Теперь те же времена в истории страны — через обещанную микроисторию реальной семьи в воспоминаниях Наталии Гинзбург.[37] Она дочь преподавателя Туринскогоуниверситета; ее детство пришлось на начало 1920-х годов.
Места, события и действующие лица этой книги не выдуманы. Я ничего не придумала <…>. Я писала только то, что помню.
Главные действующие лица воспоминаний — родители, братья, близкие друзья.
Отец каждый день возвращался домой разгневанным: то ему встретилась колонна чернорубашечников, то среди своих знакомых он обнаружил на заседаниях факультета новоиспеченных фашистов.
— Шуты! Мерзавцы! Шутовство! — кипятился он, усаживаясь за стол, швыряя салфетку, с грохотом отодвигая тарелку, стакан.
У отца была привычка громко выражать свое мнение на улице, и знакомые, провожавшие его до дома, боязливо озирались по сторонам.
— Трусы! Дикари! — гремел дома отец, рассказывая о перепуганных знакомых.
По его мнению, антифашистов вообще уже почти не осталось.
Он не предполагал, что среди молодых поколений появились новые бунтари, а если б и узнал, что таковые имеются, наверняка счел бы их безумцами. Он пришел к выводу, что с фашизмом ничего, абсолютно ничего нельзя поделать.
Мать, напротив, по натуре была оптимисткой и все время ждала какого-нибудь неожиданного переворота. Она надеялась, что в один прекрасный день кто-нибудь «возьмет да и спихнет» Муссолини.
— Пойду посмотрю, как там фашизм, еще не рухнул, — говорила она по утрам, собираясь на улицу. — А то, может, Муссолини уже спихнули.
Она слушала разговоры в магазинах и на их основании делала утешительные выводы.
★ ★ ★ ★ ★ ★ ★
# УСЛОВИЯ ЗАДАНИЯ
Ответьте кратко на вопросы по отрывку о семье Наталии Гинзбург.
1. Преподавателем какого университета был отец Наталии Гинзбург?
2. К какому выводу пришёл отец относительно фашизма?
3. Где мать слушала разговоры, на основании которых делала утешительные выводы?
Приведённые далее пункты — самостоятельный материал, к отрывку не относящийся.

Координатные данные пунктов
★ ★ ★ ★ ★ ★ ★
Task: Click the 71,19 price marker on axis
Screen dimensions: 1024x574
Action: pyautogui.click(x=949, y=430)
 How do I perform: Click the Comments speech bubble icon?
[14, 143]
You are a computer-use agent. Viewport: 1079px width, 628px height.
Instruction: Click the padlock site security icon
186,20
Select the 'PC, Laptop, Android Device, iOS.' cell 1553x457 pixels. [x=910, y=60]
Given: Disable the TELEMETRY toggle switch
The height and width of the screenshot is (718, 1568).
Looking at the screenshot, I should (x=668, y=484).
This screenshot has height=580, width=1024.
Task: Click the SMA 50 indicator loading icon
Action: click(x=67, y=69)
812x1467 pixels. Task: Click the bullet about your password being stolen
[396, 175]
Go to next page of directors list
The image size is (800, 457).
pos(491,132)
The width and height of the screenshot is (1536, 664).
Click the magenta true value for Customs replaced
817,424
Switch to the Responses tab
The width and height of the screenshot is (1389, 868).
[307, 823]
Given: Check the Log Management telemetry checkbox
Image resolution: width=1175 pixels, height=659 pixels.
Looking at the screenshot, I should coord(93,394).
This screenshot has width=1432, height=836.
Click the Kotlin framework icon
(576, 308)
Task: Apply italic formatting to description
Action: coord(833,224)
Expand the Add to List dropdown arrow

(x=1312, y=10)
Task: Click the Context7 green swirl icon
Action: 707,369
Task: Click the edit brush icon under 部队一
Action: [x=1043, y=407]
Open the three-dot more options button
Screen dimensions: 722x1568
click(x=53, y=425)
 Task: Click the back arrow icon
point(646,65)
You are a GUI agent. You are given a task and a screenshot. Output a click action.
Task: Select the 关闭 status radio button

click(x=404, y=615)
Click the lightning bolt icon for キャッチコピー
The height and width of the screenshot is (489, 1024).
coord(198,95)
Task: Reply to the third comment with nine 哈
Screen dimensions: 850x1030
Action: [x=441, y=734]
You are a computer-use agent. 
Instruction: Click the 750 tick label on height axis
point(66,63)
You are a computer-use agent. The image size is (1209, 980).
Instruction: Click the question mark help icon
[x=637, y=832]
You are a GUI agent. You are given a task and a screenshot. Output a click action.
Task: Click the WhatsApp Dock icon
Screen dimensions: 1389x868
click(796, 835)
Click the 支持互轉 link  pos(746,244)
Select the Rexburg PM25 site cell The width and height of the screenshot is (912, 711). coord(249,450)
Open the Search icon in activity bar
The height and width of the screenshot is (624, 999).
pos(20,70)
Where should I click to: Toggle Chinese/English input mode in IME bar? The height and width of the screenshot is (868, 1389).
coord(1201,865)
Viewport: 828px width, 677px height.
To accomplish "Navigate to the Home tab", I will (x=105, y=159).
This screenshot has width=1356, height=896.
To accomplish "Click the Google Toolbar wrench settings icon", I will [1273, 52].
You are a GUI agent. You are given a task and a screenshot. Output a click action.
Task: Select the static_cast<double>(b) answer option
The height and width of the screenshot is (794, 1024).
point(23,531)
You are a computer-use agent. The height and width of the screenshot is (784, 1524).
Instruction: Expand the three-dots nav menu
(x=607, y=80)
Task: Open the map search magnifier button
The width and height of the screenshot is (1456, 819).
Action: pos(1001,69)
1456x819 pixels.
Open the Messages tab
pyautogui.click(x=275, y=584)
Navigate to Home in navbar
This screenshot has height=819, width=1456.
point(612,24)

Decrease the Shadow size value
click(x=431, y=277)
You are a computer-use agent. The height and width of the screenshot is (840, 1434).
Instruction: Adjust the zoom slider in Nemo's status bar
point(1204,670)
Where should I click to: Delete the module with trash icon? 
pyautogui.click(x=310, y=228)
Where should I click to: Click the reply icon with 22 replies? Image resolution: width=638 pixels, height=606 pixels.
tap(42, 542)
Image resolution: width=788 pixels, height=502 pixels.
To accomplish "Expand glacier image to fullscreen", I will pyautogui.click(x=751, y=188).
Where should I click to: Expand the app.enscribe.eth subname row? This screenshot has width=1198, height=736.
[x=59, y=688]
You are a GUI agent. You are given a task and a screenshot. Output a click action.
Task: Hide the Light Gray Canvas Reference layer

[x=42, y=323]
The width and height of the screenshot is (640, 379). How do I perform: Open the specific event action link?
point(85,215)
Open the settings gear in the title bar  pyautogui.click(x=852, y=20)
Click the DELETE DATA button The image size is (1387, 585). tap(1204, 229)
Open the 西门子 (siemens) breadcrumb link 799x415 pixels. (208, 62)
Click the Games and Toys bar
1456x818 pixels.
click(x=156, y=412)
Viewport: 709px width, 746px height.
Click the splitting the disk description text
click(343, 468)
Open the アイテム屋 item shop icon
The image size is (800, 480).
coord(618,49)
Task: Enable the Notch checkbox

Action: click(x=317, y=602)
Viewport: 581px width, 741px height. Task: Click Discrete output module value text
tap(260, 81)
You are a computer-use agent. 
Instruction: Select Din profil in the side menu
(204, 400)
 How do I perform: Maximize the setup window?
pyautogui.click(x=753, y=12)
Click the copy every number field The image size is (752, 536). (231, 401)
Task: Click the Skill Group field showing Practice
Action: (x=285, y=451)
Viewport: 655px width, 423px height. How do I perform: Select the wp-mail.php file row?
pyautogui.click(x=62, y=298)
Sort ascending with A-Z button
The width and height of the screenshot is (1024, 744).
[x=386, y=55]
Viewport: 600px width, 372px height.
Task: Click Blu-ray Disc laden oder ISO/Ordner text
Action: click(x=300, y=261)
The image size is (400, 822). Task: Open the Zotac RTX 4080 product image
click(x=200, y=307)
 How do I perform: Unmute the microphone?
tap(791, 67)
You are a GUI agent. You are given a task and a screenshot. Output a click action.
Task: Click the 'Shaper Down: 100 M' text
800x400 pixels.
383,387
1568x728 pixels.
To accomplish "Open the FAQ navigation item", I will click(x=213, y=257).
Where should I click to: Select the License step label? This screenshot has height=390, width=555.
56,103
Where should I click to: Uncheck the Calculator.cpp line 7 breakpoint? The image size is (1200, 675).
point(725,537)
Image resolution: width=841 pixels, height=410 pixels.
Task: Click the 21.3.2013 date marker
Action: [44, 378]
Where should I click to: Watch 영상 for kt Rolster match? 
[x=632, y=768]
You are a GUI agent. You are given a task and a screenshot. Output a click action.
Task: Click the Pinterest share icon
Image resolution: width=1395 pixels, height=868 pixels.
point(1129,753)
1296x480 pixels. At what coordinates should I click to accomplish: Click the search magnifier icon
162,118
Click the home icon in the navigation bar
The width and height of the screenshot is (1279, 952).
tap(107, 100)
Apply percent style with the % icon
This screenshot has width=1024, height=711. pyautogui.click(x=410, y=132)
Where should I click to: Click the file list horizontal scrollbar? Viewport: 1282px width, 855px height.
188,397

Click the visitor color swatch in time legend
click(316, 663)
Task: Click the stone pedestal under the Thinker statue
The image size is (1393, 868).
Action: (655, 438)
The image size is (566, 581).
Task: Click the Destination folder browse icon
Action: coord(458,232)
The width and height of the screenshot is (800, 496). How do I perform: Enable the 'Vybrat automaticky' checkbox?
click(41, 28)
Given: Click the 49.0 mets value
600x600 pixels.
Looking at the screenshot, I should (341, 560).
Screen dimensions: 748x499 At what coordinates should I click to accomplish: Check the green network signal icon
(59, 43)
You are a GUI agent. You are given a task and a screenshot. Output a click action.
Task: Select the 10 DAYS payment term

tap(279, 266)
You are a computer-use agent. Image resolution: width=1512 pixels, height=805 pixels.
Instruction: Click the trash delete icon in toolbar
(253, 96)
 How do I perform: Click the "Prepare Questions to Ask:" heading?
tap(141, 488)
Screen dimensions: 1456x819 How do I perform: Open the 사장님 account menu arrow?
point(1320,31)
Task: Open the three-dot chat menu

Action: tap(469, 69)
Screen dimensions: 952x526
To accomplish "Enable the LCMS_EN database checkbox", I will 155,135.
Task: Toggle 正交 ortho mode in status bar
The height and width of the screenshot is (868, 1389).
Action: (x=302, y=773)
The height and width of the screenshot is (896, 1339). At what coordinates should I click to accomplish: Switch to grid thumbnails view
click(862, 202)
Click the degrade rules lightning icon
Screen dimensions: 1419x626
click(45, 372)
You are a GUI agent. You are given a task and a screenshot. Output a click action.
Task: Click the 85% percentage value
★ ★ ★ ★ ★ ★ ★
# ОТВЕТ
1. Туринского университета.
2. С фашизмом ничего, абсолютно ничего нельзя поделать.
3. В магазинах.